ST. PETERSBURG - ST. PETERSBURG - By the time 17-year-old Michael Daniels got to Straight Inc., he'd been under the care of a psychiatrist for 3 1/2 years and in and out of a Lakeland psychiatric hospital seven times.
The Polk County youth had severe aggression problems, and he'd try just about anything to get high, including smoking a banana peel. Exasperated, in 1981 his mother enrolled him in Straight, the national drug rehabilitation center based in mid-Pinellas. But Straight drove him over the brink, to the point of a psychotic breakdown and paranoid schizophrenia, Dorothy Daniels Hobby says of her son. On Wednesday, Dr. Ali A. Kashfi, an Altamonte Springs psychiatrist, testified in Pinellas-Pasco Circuit Court that Daniels' condition "was 10 times worse after Straight." Kashfi's testimony came midway through a trial that has thrust the controversial Straight into the spotlight. The privately funded organization has continuously battled bad publicity over its use of confrontation, peer pressure and alleged forced treatment. About the same time Ms. Hobby was filing her lawsuit in 1983, Straight was offering financial settlements to two Central Florida women who claimed that Straight kept them against their will. And soon after Michael Daniels left the program, a federal jury awarded a Virginia woman $220,000 in her suit alleging imprisonment by Straight. One of the philosophies behind Straight was described in court Wednesday by Dr. James E. Adams, a Clearwater psychiatrist and former Straight consultant: "Kids begin to listen to other kids long before they begin to listen to their parents."
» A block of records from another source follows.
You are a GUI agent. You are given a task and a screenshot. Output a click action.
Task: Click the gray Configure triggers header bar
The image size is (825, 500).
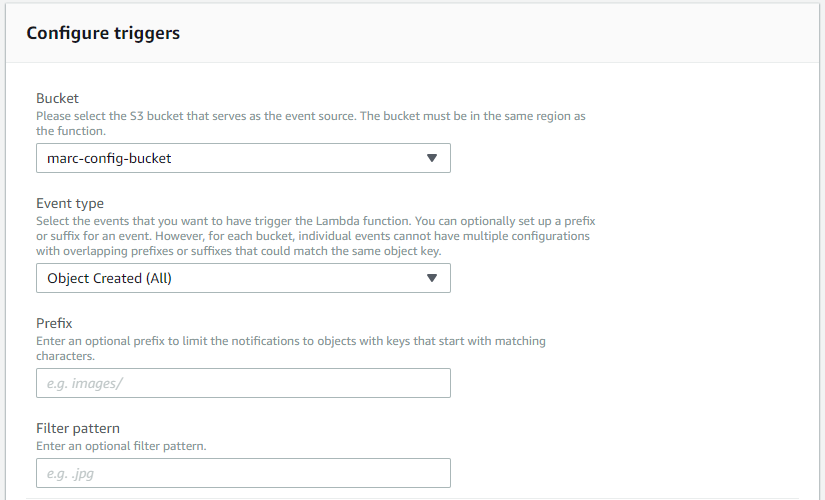(412, 33)
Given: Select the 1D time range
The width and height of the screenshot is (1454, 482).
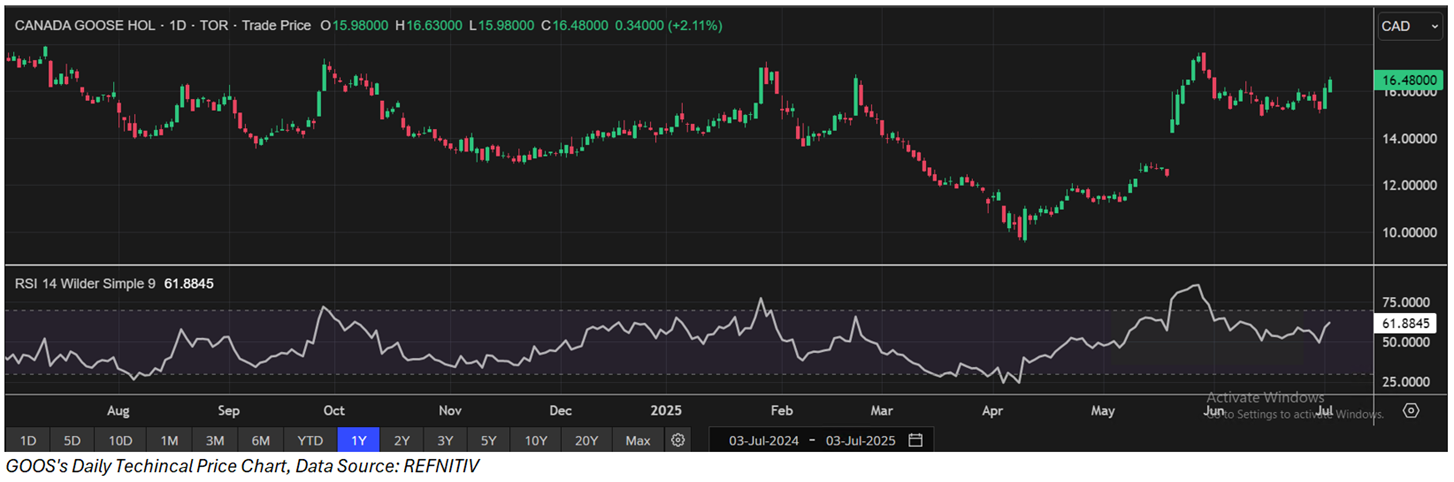Looking at the screenshot, I should pos(28,440).
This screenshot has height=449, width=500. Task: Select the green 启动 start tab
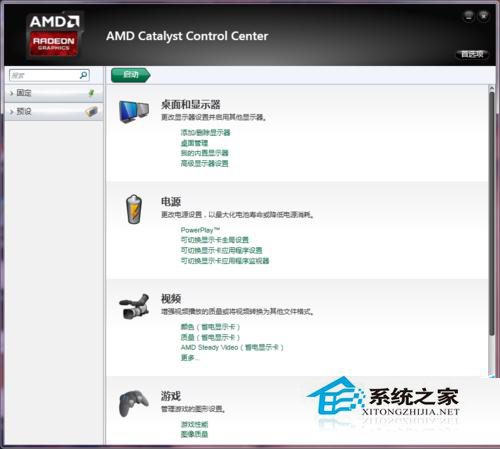coord(131,75)
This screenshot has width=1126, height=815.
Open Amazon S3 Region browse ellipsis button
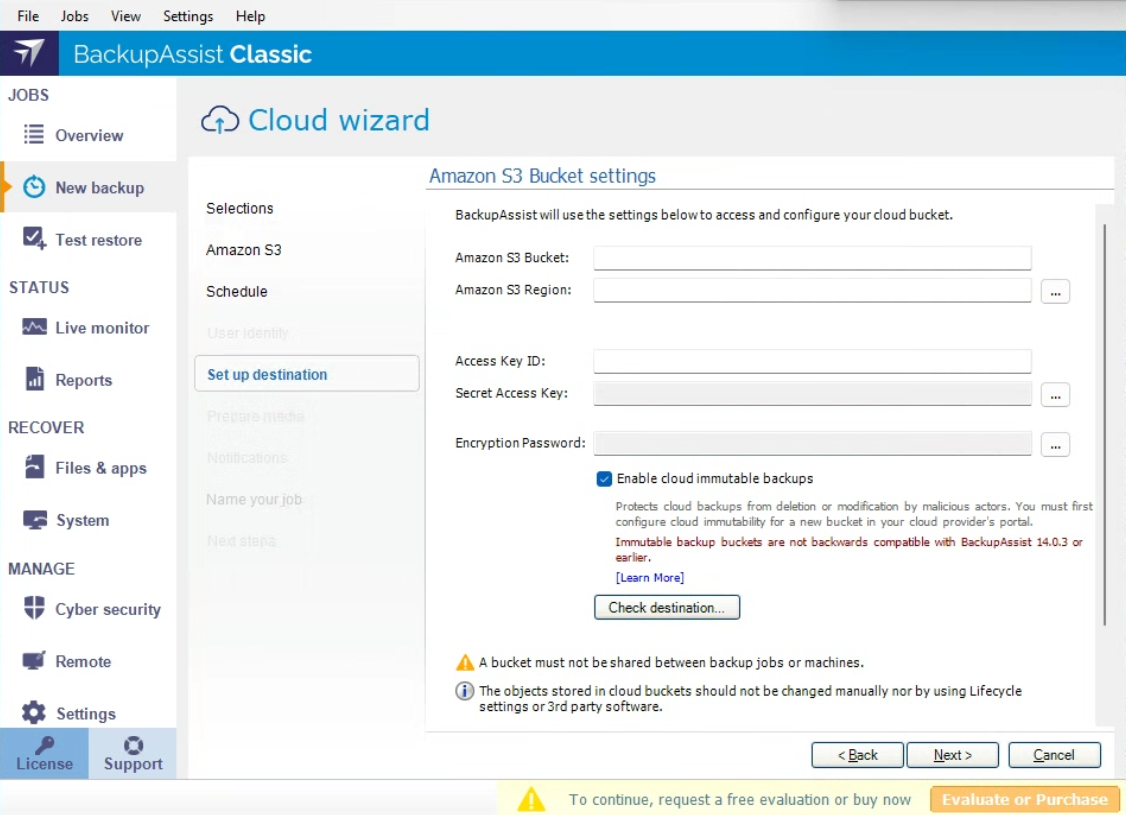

But Michael Daniels' suit alleges more than intense peer pressure. He and his mother claim that as a result of Straight's physical and mental assaults between November 1981 and May 1982, Michael wound up in a state mental hospital in Arcadia.
Kashfi said Daniels, now 23, is now diagnosed as paranoid-schizophrenic and has a poor prognosis for recovery.
Straight's lawyers say the organization had nothing to do with Daniels' condition. They used Daniels' own witnesses Wednesday to make their point on cross-examination.
Asked by lawyer Paul D. Ley whether Daniels would have become schizophrenic had he not gone to Straight, Dr. Kashfi said, "I really don't know if he would have become psychotic or not if he hadn't entered Straight."
Ley then asked if it was probable that Daniels would have needed psychiatric hospitalization regardless of Straight. Kashfi answered yes.
The trial, which began Monday in Judge William Walker's courtroom, is expected to end Friday. Ms. Hobby and her son are asking for unspecified compensatory and punitive damages.